● Stated goal
Continue the text below on hyper-personalization for insurers, starting after its last sentence.

● Text to read
---

Dynamic content presentation. Information and options presented on digital platforms can be tailored based on individual customer data and behaviours. Through data analysis and personalisation algorithms, firms can customise content according to each customer’s unique needs. This adaptive interface highlights relevant services and provides real-time updates, enhancing user engagement and experience. 


PRACTICAL STEPS TO ENHANCE HYPER-PERSONALISATION

Firms are advised to take five key steps to introduce and ramp up customer personalisation.

1. Create multidisciplinary teams – bring together Product, Design, Data and Technology experts to ideate collectively and rapidly on opportunities and relevant use cases.

2. Focus technology investment – the strategic infrastructure required can be daunting, but there are critical path routes to live on data and technology infrastructure than can fast-track and focus the required investments, planning for clear transitional states to allow an incremental release of value over time.

3. Focus on objectives – avoid personalisation for personalisation’s sake. Improving customers’ experiences, engagement and financial wellbeing will translate into stronger commercial results for firms.

4. Continuous learning models – instead of relying on rigid generic models, you should adopt Continuous Learning Models (CLMs) that acknowledge and accommodate the evolving nature of customers’ needs.

5. Be prepared to ideate and iterate – not all personalisation initiatives will be successful straight out the gate, and you need to be ready (with the support of senior management)  to ideate further, test, build, learn and go again as necessary.


CONCLUSION 

Hyper-personalisation represents a transformational shift in how insurers can interact with their customers. By harnessing the power of technology, data, and human-centric design, they can move past today’s one-size-fits-all digital experiences to a future where every interaction reflects and resonates with an individual customer’s needs and aspirations. It is about forging deeper and more meaningful connections, especially with vulnerable groups, for whom tailored experiences can mean the difference between financial exclusion and empowerment.

As with all modernisation journeys, the path to hyper-personalisation will present its challenges, from ensuring robust data privacy to ensuring the personalisation delivers on the outcomes required. Financial institutions must strike a delicate balance, ensuring that while technology drives personalisation, the human touch is not neglected.

---

● Data
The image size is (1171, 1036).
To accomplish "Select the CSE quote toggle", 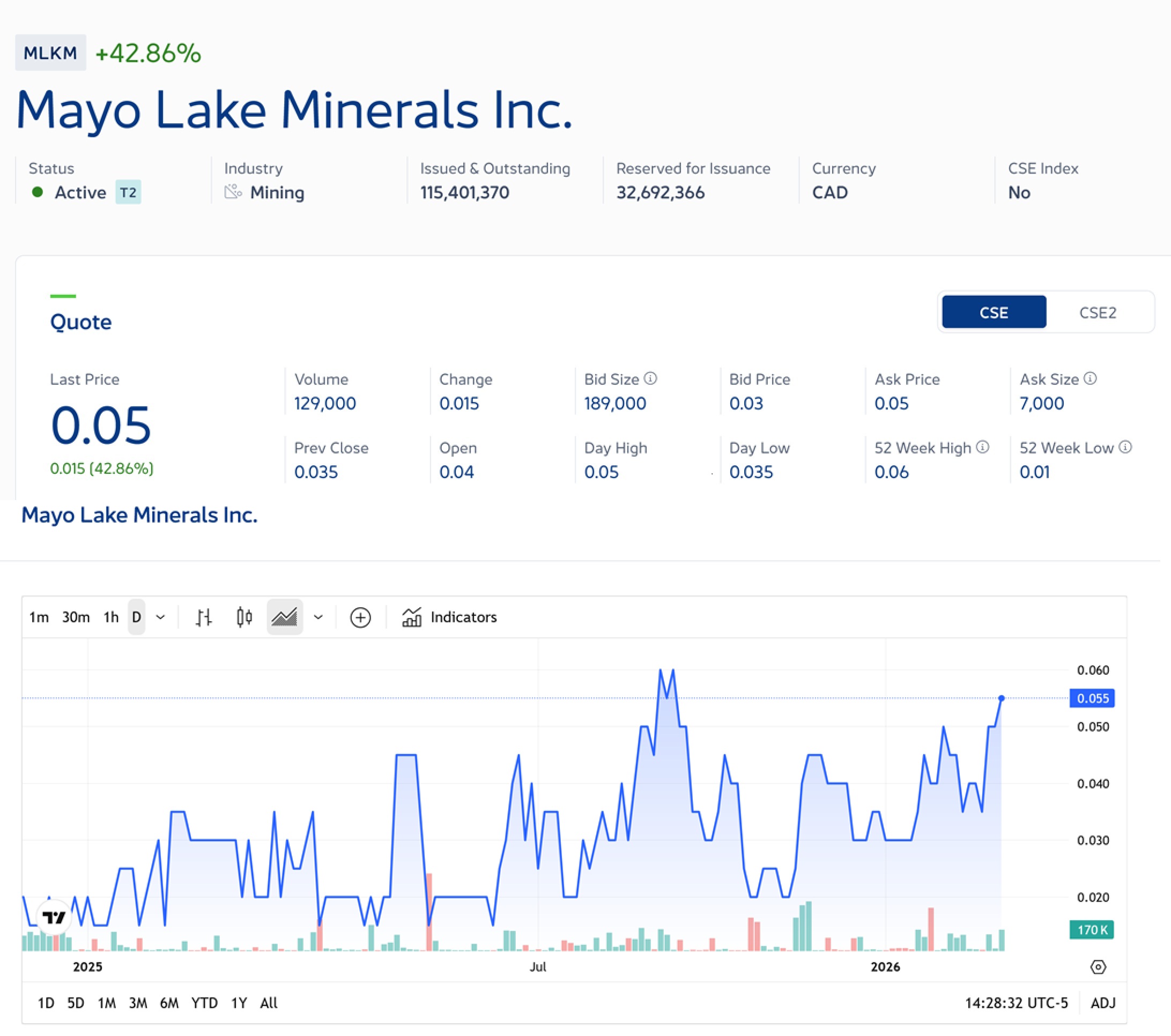I will [994, 312].
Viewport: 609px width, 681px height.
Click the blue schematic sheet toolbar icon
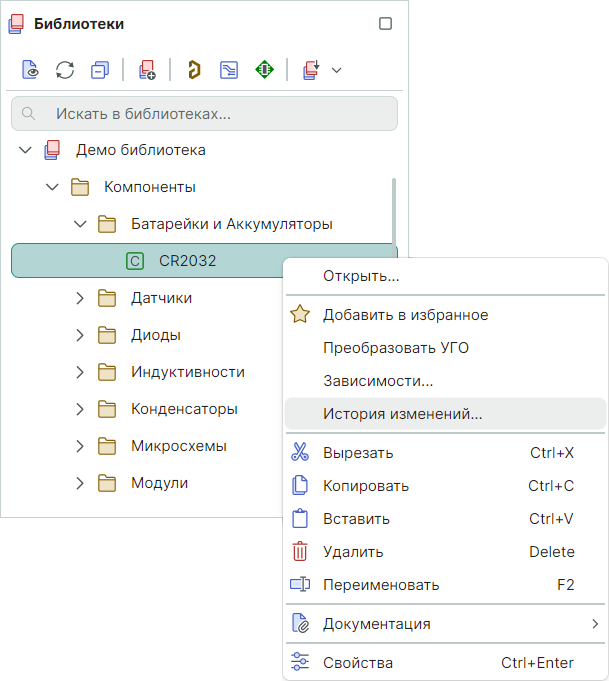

---

● Exercise response
Those institutions that put their customers at the heart of their digital transformations, truly understanding their unique stories and needs, will not only thrive but also set the gold standard for the future.


HOW CAN CAPCO HELP?

We can help you prioritise transformations that deliver first class customer experience. Consumer expectations around the quality of customer experience, including tailored services and personalised experiences, are higher than ever. At the time of reduced budgets and increased competition, new ways of reducing this gap are needed. 

Capco’s Customer Experience propositions are purpose built to help you put your customers at the heart of what you do, bringing deep consumer insights, integrating channels to deliver a cohesive consumer experience, and delivering hyper-personalised experience that create memorable moments for your customers.

Our core propositions:

Service Transformation 
Delivering exceptional customer outcomes and experiences through beautifully crafted services.

Hyper-Personalisation
Designing highly curated service experiences, treating customers as individuals.

Mental Models 
Uncovering deep consumer insights that guide human-centric service design.

Communication Design
Enhancing transformation programs by putting people at the heart of change.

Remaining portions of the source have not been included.